Ministry of Youth and Sports embarks On Training of At-Risk Youth in Community
In an effort to tackle the issue of drugs and substance abuse in Liberia, the Ministry of Youth and Sports (MYS) with support from the United Nations Population Fund (UNFPA) have conducted week-long training and outreach activities for disadvantaged youth otherwise known as at-risk youth in Kakata City, Margibi County.
The training exercise, which took place at the Kakata Administration Building recently, brought together 50 youth including At-Risk Youth from 10 communities across Kakata City.
The training aimed at sensitizing young people on the causes and effects of drugs and substance use and its outcome including the strain and stress it places on society. The training also intended to find means of how drugs addicts can receive help in order to recover.

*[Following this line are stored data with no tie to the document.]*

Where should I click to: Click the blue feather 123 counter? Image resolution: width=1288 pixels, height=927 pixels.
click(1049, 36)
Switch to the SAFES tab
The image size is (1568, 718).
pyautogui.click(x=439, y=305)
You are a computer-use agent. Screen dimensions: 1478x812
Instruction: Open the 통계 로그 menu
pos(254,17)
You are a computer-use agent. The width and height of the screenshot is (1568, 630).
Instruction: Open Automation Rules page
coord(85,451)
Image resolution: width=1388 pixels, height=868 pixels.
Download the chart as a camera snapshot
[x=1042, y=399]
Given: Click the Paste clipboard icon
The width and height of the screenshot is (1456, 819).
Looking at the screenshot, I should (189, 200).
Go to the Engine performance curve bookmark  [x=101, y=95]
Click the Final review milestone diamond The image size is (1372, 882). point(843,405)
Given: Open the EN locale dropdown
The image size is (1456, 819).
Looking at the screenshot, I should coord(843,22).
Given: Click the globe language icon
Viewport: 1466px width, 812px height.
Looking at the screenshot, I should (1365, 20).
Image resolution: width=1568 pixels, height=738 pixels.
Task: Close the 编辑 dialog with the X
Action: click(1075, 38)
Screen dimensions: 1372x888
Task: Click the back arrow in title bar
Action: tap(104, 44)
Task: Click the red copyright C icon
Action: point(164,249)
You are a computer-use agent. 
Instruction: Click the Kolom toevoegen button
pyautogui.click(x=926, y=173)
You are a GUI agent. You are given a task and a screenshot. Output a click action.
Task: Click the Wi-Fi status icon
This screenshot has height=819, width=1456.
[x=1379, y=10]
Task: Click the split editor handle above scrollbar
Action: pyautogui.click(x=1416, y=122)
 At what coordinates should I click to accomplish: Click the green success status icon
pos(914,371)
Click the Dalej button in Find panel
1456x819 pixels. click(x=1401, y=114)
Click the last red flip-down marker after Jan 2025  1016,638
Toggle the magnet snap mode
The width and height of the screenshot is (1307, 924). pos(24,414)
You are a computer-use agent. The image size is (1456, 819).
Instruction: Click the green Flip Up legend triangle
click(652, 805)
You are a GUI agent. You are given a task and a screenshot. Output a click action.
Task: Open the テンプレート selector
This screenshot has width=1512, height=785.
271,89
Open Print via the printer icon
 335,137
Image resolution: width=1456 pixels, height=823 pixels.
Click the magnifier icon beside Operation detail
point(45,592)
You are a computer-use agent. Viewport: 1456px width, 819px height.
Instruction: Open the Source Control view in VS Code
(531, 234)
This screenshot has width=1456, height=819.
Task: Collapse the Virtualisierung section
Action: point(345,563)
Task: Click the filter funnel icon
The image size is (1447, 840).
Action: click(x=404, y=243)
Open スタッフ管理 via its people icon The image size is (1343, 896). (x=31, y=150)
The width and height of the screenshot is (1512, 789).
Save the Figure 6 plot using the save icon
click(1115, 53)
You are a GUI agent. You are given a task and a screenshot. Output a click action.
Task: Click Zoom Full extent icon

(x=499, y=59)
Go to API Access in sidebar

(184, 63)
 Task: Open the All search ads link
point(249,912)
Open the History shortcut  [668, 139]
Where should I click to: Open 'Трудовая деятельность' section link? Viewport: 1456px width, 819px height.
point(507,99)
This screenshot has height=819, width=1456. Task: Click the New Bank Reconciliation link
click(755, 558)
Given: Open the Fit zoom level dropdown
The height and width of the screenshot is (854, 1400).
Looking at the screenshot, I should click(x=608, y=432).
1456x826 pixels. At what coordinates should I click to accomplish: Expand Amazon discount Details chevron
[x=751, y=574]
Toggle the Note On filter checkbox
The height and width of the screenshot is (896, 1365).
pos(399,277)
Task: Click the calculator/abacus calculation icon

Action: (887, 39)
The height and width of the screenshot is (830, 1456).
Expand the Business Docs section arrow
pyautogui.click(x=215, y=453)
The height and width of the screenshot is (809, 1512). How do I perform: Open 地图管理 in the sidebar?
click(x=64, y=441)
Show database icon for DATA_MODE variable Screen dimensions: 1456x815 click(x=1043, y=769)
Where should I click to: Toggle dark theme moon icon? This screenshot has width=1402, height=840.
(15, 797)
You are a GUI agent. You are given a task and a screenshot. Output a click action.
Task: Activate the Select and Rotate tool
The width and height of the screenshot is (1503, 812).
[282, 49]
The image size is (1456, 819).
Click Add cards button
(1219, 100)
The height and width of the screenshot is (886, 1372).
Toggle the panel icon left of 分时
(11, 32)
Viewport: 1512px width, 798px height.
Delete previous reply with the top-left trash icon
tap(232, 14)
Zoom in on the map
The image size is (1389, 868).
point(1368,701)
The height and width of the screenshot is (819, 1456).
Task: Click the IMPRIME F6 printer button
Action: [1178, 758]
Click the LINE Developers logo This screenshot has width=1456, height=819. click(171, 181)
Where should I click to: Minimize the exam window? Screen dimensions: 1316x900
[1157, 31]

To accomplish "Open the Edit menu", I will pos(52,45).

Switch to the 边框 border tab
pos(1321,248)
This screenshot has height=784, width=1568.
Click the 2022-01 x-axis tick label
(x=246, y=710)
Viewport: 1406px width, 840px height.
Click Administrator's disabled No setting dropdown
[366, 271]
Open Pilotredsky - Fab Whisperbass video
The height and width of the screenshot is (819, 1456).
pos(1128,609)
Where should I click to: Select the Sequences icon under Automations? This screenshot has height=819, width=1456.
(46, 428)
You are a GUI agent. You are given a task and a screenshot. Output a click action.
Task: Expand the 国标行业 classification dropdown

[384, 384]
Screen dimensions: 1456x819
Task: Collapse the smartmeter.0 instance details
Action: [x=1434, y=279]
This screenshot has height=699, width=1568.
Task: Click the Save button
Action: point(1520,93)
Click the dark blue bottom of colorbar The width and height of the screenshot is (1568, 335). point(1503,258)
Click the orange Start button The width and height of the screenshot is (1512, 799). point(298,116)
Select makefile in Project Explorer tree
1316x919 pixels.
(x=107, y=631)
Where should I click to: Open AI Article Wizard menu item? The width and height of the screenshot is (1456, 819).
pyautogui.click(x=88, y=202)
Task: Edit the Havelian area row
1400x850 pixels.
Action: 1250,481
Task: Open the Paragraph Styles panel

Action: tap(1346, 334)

Among other things, the training exercise also focused on multi-media awareness and sensitization amongst disadvantage youth by training those young people who have been rehabilitated to move into ghettos to explain to their counterparts about the dangers that are associated with drugs.
Speaking at the climax of the training exercise, the Adolescent Sexual Reproductive Program Officer at the Ministry of Youth and Sports, Madam Mawen E.J. Morris, said that the program was basically intended to take at-risk youth from the streets and help rehabilitate them.
“We feel the best way to get them off the streets is by using former at-risk youth who understand the life they live. We also feel the former disadvantage youth will serve as vehicles of change and motivation to the current ones,” Madam Morris stated.
The MYS Adolescent Sexual Reproductive Program Officer lauded UNFPA for its tireless support towards funding meaningful programs which seek to change the lives of the young people to make them productive citizens again in society. s
It can be recalled that in October of this year the Youth and Sports Adolescent Sexual Reproductive Health Program launched and concluded a 30-day free services to at – risk youth in 14 communities in Monrovia. The services included: testing for HIV, counseling, psychosocial counseling.
Other services included: family planning, HIV education due to the increase in HIV and AIDS and medical screening for other illnesses.